Fresh Blood at New England Journal

The New England Journal of Medicine (NEJM), under provisional leadership since the sacking of editor Jerome Kassirer last summer (ScienceNOW, 26 July 1999), has a new editor: Jeffrey Drazen, 53, an asthma researcher at Harvard University and associate chief for research in the Pulmonary Division at Boston's Children's Hospital. He will start next month.

This past year has been rough for the journal. First Kassirer left because of irreconcilable "differences of opinion" with officials at the Massachusetts Medical Society, which publishes NEJM, over use of the journal's prestigious name and logo on other print products. Shortly thereafter, the journal's publisher abandoned ship. More recently, NEJM revealed that it had been violating its own conflict-of-interest policy by publishing papers from authors who accepted research money from companies that manufacture the drug they were studying.

Physician Marcia Angell has been holding the tiller since Kassirer's departure, but she says dropped aspirations to succeed him because of doubts over the authority she would be allowed. To avoid the fate that befell Kassirer, Angell had obtained strong assurances last summer that she would have control over the use of the journal's name and logo, as well as its content. But officials refused to assure her that a new contract would contain the same guarantees, she says.

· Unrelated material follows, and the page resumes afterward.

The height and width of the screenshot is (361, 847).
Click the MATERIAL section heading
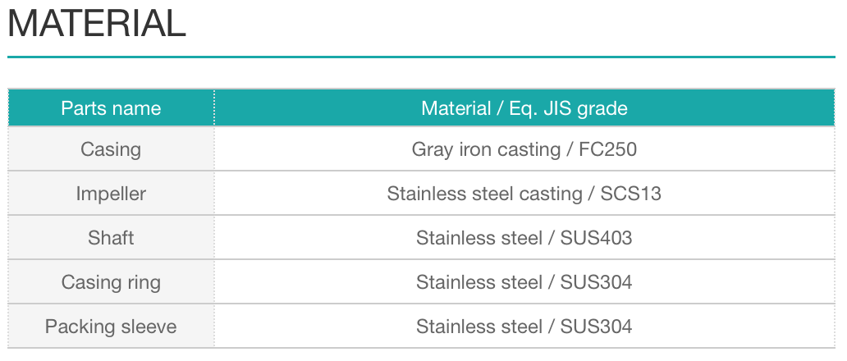97,25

In a press release, the society says Drazen will have "complete authority" over not only content but "the name, logo, look and feel, in both the print and electronic versions of the Journal." Drazen says he is "perfectly confident" that the society will keep that pledge. But Kassirer isn't so sure. Still burned by his experience last summer, he says he has no confidence that the society will abide by its principles. "It just says what it wants to and then does what it wants to," he says. "I wish [Drazen] luck. He'll need it."

Drazen is already cautious about his extensive ties with the pharmaceutical industry. He says he plans to be "as lily-white as possible," by reviewing all his company relationships and keeping his hands off any paper or editorial involving a company with which he has been connected during the last 2 years.